Even though our paper was not about crowdsourcing with Mechanical Turk per se, we did employ MT as a method for getting sentiment ratings of Twitter messages. We applied some filters to try to identify not only lousy workers, but also lousily completed tasks. For the task filters we employed a temporal filter (if it was completed too fast it’s suspicious), a sloppiness filter (if it’s missing some ratings for a task we suspect that the worker was being sloppy), a control filter (if a control message is rated incorrectly with respect to some ground truth then we suspect that the worker is not deeply processing the message), a worker bias filter (if the worker tends to favor one category more than is reasonable to do), and an overall worker quality filter which looks at the ratio of ratings retained after the above filters to the the number of ratings discarded by them and if this ratio is below .5 then we discard all the other ratings from this worker.

Even considering all of the filtering we did, our reliability only got up to about 0.66, which in academic circles is moderately good, but certainly not great.
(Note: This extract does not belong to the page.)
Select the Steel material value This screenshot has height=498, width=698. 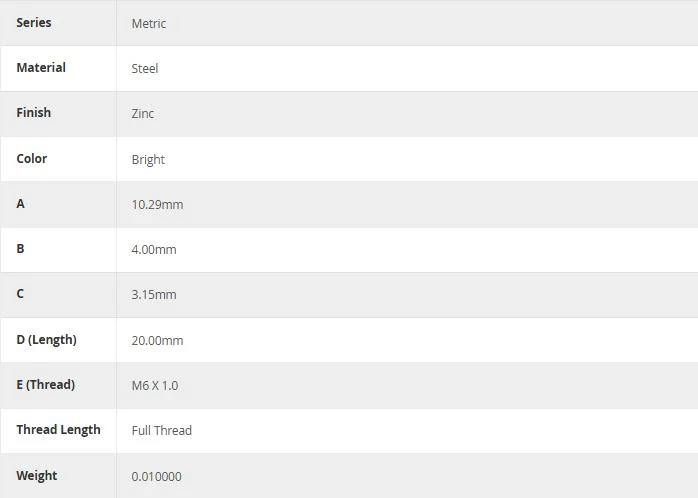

In future work we want to see how we can push this up a bit more and more precisely characterize how and which filters work best.

Jeff Heer and Michael Bostock. Crowdsourcing Graphical Perception: Using Mechanical Turk to Assess Visualization Design.

Jeff and Michael did a great job of contributing to our understanding of the validity of experiments run on mechanical turk, in particular in relation to visual perception experiments. In contrast to almost every other mechanical turk study I’ve seen they didn’t report any major issues with the quality of the results they were getting. Ultimately they used qualification tasks, but even without them found about 90% of the results accurate / useful. This is surprising in relation to Downs et al’s study since we might expect there to be a lot more noise. In fact Heer and Bostock did report higher variances than might be expected in a lab environment, but it’s unclear whether this is coming from a larger range of display configurations or perhaps just noisier participants. My hunch is that with some clever filtering and better qualification they might push that variance down.

But their study raises an even more important question which relates to task variability and quality. In Heer’s case the tasks were arguably pre-attentive, with the workers’ brains doing the perceptual tasks virtually effortlessly, whereas in my study and in Downs’ the tasks incorporated deeper levels of attention and information processing. In some follow-up work that we’re doing at Rutgers on this, we’re exploring how we can get better control and quality for the types of experiments that do require deeper attention.